Think back to the last time you helped someone out. It felt terrific, didn’t it? To refuse an offer of help is to deprive someone of that same wonderful feeling. That’s a very unkind thing to do.
3. You may insult the helper.
Why would someone feel insulted that you turned down an offer of help? Because they may believe you feel their help has no value. That’s the message I inadvertently sent when I turned down the publicity offer from the bookstore. Don’t make the same mistake–if you simply can’t accept help for some reason, make sure to say how much you value and appreciate the offer.
4. Going it alone is a bad strategy.
Being an manager/entrepreneur, especially a solomanage/solopreneur, is a lonely business. You’re already likely to feel that you have to make every decision, complete every task, and be good at everything. Why on earth would you make that loneliness worse by refusing help when it comes along? Having someone support you, even if only with companionship or advice, will create a connection for you, for your business, and also for the person doing the helping. Being more connected is good for everyone. Don’t turn away those connections if you can possibly avoid it.

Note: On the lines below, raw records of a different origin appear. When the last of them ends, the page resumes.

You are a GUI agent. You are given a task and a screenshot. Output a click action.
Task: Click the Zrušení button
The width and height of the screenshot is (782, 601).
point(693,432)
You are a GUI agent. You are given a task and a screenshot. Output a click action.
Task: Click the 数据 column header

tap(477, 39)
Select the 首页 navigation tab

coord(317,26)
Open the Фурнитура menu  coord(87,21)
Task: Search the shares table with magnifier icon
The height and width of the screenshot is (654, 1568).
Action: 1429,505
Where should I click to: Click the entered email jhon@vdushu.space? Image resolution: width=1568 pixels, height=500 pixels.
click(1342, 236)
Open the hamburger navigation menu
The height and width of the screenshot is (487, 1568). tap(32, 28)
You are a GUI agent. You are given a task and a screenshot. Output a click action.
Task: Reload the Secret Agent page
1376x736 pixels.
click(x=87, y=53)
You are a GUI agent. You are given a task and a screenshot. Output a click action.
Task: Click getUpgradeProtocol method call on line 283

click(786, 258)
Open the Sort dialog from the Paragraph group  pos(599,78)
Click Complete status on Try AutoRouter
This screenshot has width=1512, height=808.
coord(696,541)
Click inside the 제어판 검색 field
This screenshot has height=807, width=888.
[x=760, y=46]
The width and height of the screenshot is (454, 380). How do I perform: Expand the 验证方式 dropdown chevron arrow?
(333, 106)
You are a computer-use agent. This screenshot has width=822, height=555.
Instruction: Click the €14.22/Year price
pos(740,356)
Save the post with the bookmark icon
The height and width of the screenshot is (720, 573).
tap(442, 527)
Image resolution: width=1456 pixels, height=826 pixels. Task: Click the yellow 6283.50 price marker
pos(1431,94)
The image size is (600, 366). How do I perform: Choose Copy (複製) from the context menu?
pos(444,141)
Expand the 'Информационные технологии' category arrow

5. Someone who’s helped you once is likelier–not less likely–to do so again.
Some people believe that if they accept help now, it may not be available later when they really need it. And it may be true that someone with a limited sum to lend or invest can provide that money only once. But for other types of help the opposite is more likely to be true. That’s because people who’ve helped you once will feel invested in your business, even if all they gave you was advice. If your business succeeds, it will validate their choices and make them feel good about themselves. If it fails, it will make them feel like they’ve failed as well.
Since most people would prefer to be right than wrong, they’re likely to go the extra mile to prove that their decision to help was the correct one–if you’ve accepted that help and thus created a connection. So use that fact to you advantage by accepting help from as many different sources as you can. You’ll have that many more people in your corner if you need them later on.